▶ BRIEF:
Quote the data below in full, please, without altering anything.

▶ RECORDS SUPPLIED:
-- Opening Marker --

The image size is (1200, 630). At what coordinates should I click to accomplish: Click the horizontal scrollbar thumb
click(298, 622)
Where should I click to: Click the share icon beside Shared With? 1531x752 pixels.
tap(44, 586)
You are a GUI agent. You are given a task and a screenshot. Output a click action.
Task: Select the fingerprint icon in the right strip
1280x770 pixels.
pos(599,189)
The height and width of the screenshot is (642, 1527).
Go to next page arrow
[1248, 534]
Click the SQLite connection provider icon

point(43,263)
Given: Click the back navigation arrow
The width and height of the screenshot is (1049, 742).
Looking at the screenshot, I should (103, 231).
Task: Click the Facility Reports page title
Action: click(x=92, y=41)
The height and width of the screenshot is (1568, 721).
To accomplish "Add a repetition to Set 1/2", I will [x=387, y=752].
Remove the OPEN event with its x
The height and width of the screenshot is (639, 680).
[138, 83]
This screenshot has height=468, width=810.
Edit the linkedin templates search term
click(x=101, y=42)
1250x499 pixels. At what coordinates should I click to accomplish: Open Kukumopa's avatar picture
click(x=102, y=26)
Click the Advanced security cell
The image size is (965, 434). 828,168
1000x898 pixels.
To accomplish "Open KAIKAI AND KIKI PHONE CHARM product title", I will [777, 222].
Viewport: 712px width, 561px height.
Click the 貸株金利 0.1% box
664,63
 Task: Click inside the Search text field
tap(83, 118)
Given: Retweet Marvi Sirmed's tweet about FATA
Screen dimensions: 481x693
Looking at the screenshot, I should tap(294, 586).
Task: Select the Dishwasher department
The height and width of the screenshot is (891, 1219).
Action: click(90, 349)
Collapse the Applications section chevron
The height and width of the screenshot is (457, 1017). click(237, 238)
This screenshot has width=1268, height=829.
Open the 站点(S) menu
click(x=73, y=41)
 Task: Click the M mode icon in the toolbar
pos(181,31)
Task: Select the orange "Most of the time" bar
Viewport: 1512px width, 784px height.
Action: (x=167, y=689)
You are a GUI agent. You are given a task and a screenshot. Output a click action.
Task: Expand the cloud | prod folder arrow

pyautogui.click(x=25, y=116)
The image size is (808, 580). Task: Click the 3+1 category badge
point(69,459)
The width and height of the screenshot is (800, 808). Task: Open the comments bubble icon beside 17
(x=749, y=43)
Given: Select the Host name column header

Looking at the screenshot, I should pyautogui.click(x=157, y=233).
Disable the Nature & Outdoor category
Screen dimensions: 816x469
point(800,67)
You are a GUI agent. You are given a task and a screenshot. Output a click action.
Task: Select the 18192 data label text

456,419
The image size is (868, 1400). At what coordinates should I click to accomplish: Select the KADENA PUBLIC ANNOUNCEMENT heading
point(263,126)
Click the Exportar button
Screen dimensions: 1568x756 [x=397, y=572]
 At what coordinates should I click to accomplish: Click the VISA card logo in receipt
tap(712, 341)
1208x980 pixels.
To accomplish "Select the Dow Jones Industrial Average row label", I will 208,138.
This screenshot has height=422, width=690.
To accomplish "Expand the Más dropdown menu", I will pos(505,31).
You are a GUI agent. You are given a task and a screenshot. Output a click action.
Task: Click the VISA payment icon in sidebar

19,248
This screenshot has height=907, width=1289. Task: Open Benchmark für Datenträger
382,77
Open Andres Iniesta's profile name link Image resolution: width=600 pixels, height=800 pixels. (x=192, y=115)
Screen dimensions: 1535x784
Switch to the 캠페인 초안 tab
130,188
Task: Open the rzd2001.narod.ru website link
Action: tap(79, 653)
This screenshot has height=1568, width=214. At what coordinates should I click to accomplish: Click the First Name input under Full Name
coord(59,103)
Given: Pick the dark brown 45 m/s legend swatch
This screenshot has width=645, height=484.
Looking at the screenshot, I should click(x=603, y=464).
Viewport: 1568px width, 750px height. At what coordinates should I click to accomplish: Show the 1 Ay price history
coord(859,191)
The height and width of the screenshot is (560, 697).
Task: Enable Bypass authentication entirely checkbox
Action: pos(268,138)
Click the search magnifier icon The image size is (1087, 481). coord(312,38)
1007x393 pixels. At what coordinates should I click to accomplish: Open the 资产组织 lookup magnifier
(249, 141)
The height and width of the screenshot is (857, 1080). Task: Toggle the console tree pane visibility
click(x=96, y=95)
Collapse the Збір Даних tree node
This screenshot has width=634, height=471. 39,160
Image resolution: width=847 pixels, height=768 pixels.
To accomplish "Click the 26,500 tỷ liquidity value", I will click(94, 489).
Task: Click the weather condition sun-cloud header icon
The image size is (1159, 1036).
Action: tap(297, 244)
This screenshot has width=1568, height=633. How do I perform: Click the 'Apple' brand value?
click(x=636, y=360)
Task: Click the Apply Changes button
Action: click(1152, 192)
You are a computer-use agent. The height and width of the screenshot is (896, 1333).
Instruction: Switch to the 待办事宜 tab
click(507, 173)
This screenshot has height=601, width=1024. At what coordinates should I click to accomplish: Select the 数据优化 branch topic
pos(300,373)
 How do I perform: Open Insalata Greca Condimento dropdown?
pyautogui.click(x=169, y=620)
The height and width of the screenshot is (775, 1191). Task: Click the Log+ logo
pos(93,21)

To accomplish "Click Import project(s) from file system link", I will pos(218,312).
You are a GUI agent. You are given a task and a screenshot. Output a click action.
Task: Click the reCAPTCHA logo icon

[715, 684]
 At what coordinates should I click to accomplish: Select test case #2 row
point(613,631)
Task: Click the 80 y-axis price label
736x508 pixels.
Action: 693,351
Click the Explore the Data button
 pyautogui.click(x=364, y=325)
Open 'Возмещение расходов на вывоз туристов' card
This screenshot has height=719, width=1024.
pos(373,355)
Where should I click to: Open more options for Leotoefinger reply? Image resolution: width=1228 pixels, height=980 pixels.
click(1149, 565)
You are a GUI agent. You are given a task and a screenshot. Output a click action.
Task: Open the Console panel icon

-- Closing Marker --

▶ OUTPUT OF THE EXERCISE:
The image size is (1200, 630). At what coordinates should I click to accomplish: Click the horizontal scrollbar thumb
click(298, 622)
Where should I click to: Click the share icon beside Shared With? 1531x752 pixels.
tap(44, 586)
You are a GUI agent. You are given a task and a screenshot. Output a click action.
Task: Select the fingerprint icon in the right strip
1280x770 pixels.
pos(599,189)
The height and width of the screenshot is (642, 1527).
Go to next page arrow
[1248, 534]
Click the SQLite connection provider icon

point(43,263)
Given: Click the back navigation arrow
The width and height of the screenshot is (1049, 742).
Looking at the screenshot, I should (103, 231).
Task: Click the Facility Reports page title
Action: click(x=92, y=41)
The height and width of the screenshot is (1568, 721).
To accomplish "Add a repetition to Set 1/2", I will [x=387, y=752].
Remove the OPEN event with its x
The height and width of the screenshot is (639, 680).
[138, 83]
This screenshot has height=468, width=810.
Edit the linkedin templates search term
click(x=101, y=42)
1250x499 pixels. At what coordinates should I click to accomplish: Open Kukumopa's avatar picture
click(x=102, y=26)
Click the Advanced security cell
The image size is (965, 434). 828,168
1000x898 pixels.
To accomplish "Open KAIKAI AND KIKI PHONE CHARM product title", I will [777, 222].
Viewport: 712px width, 561px height.
Click the 貸株金利 0.1% box
664,63
 Task: Click inside the Search text field
tap(83, 118)
Given: Retweet Marvi Sirmed's tweet about FATA
Screen dimensions: 481x693
Looking at the screenshot, I should tap(294, 586).
Task: Select the Dishwasher department
The height and width of the screenshot is (891, 1219).
Action: click(90, 349)
Collapse the Applications section chevron
The height and width of the screenshot is (457, 1017). click(237, 238)
This screenshot has width=1268, height=829.
Open the 站点(S) menu
click(x=73, y=41)
 Task: Click the M mode icon in the toolbar
pos(181,31)
Task: Select the orange "Most of the time" bar
Viewport: 1512px width, 784px height.
Action: (x=167, y=689)
You are a GUI agent. You are given a task and a screenshot. Output a click action.
Task: Expand the cloud | prod folder arrow

pyautogui.click(x=25, y=116)
The image size is (808, 580). Task: Click the 3+1 category badge
point(69,459)
The width and height of the screenshot is (800, 808). Task: Open the comments bubble icon beside 17
(x=749, y=43)
Given: Select the Host name column header

Looking at the screenshot, I should pyautogui.click(x=157, y=233).
Disable the Nature & Outdoor category
Screen dimensions: 816x469
point(800,67)
You are a GUI agent. You are given a task and a screenshot. Output a click action.
Task: Select the 18192 data label text

456,419
The image size is (868, 1400). At what coordinates should I click to accomplish: Select the KADENA PUBLIC ANNOUNCEMENT heading
point(263,126)
Click the Exportar button
Screen dimensions: 1568x756 [x=397, y=572]
 At what coordinates should I click to accomplish: Click the VISA card logo in receipt
tap(712, 341)
1208x980 pixels.
To accomplish "Select the Dow Jones Industrial Average row label", I will 208,138.
This screenshot has height=422, width=690.
To accomplish "Expand the Más dropdown menu", I will pos(505,31).
You are a GUI agent. You are given a task and a screenshot. Output a click action.
Task: Click the VISA payment icon in sidebar

19,248
This screenshot has height=907, width=1289. Task: Open Benchmark für Datenträger
382,77
Open Andres Iniesta's profile name link Image resolution: width=600 pixels, height=800 pixels. (x=192, y=115)
Screen dimensions: 1535x784
Switch to the 캠페인 초안 tab
130,188
Task: Open the rzd2001.narod.ru website link
Action: tap(79, 653)
This screenshot has height=1568, width=214. At what coordinates should I click to accomplish: Click the First Name input under Full Name
coord(59,103)
Given: Pick the dark brown 45 m/s legend swatch
This screenshot has width=645, height=484.
Looking at the screenshot, I should click(x=603, y=464).
Viewport: 1568px width, 750px height. At what coordinates should I click to accomplish: Show the 1 Ay price history
coord(859,191)
The height and width of the screenshot is (560, 697).
Task: Enable Bypass authentication entirely checkbox
Action: pos(268,138)
Click the search magnifier icon The image size is (1087, 481). coord(312,38)
1007x393 pixels. At what coordinates should I click to accomplish: Open the 资产组织 lookup magnifier
(249, 141)
The height and width of the screenshot is (857, 1080). Task: Toggle the console tree pane visibility
click(x=96, y=95)
Collapse the Збір Даних tree node
This screenshot has width=634, height=471. 39,160
Image resolution: width=847 pixels, height=768 pixels.
To accomplish "Click the 26,500 tỷ liquidity value", I will click(94, 489).
Task: Click the weather condition sun-cloud header icon
The image size is (1159, 1036).
Action: tap(297, 244)
This screenshot has width=1568, height=633. How do I perform: Click the 'Apple' brand value?
click(x=636, y=360)
Task: Click the Apply Changes button
Action: click(1152, 192)
You are a computer-use agent. The height and width of the screenshot is (896, 1333).
Instruction: Switch to the 待办事宜 tab
click(507, 173)
This screenshot has height=601, width=1024. At what coordinates should I click to accomplish: Select the 数据优化 branch topic
pos(300,373)
 How do I perform: Open Insalata Greca Condimento dropdown?
pyautogui.click(x=169, y=620)
The height and width of the screenshot is (775, 1191). Task: Click the Log+ logo
pos(93,21)

To accomplish "Click Import project(s) from file system link", I will pos(218,312).
You are a GUI agent. You are given a task and a screenshot. Output a click action.
Task: Click the reCAPTCHA logo icon

[715, 684]
 At what coordinates should I click to accomplish: Select test case #2 row
point(613,631)
Task: Click the 80 y-axis price label
736x508 pixels.
Action: 693,351
Click the Explore the Data button
 pyautogui.click(x=364, y=325)
Open 'Возмещение расходов на вывоз туристов' card
This screenshot has height=719, width=1024.
pos(373,355)
Where should I click to: Open more options for Leotoefinger reply? Image resolution: width=1228 pixels, height=980 pixels.
click(1149, 565)
You are a GUI agent. You are given a task and a screenshot. Output a click action.
Task: Open the Console panel icon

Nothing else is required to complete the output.